Not surprisingly, compliance and ethics officers are also considered to be a pretty staid group, more concerned about cracking corruption than cracking a smile. But not always, as spectators at a June event at The Comic Strip in Manhattan found out. The search for America’s funniest compliance officer brought out corporate professionals from all over the country, who performed stand-up routines, many of them about their jobs.

The night’s winner, Michael L. Shaw from pharmaceutical giant GlaxoSmithKline PLC, performed as an overwrought compliance officer who sees risk everywhere. He told a reporter for the Wall Street Journal that he takes compliance very seriously, but that “Sometimes I use humor to better convey what might come off as complex and dry subject matter.”

Feldman and Shaw aren’t alone in seeing humor as an effective vehicle for getting people to understand and engage with compliance and ethics programs.

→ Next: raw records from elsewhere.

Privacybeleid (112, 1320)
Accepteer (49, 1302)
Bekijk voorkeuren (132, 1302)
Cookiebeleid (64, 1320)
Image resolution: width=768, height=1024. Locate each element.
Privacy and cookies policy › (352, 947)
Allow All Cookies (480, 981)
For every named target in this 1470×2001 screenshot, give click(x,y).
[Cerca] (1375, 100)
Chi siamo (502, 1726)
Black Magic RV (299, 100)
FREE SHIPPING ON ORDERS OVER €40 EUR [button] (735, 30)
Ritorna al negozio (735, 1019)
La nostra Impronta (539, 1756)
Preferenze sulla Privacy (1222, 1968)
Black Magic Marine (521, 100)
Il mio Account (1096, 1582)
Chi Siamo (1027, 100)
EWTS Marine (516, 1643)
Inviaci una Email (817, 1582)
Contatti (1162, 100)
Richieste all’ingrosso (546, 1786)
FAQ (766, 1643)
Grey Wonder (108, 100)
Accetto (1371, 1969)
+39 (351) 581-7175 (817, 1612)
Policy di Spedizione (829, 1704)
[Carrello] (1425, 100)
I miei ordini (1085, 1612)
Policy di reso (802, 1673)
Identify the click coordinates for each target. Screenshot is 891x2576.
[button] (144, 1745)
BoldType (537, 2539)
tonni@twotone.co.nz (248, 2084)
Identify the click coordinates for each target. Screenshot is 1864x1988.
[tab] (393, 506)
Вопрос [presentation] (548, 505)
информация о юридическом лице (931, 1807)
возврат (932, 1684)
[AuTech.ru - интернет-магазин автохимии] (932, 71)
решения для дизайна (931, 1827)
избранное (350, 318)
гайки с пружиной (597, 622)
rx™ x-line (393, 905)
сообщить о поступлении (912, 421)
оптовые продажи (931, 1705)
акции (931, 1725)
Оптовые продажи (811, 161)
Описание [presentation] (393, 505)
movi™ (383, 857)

Compliance Cartoons produces custom cartoons designed to address ethics and compliance issues, sometimes incorporating members of the ethics and compliance management team as characters in the cartoons.

Getting Humor Right

That some companies are making an effort to infuse interest and increase employee engagement in ethics and compliance bodes well for the future of an industry that is becoming more and more important.

Humour is a great way to get your message of ethics and compliance across to your employees, but just make sure they’re laughing at the right things, warns Feldman.

He says that companies sometimes want to do something different by making ethics and compliance videos, but they don’t know how, and they tend to make a couple of mistakes:

  1. They put too much learning into them and create something preachy that doesn’t resonate with their audience.
  2. They use humor to make fun of the solution, which undercuts the message.

“That’s why we focus on the challenge and the problem because you don’t want to make light of how to solve an FCPA issue,” says Feldman. You can highlight the anxiety that people go through when they are encountering these situations, but you shouldn’t make fun of the importance of the problem, he says.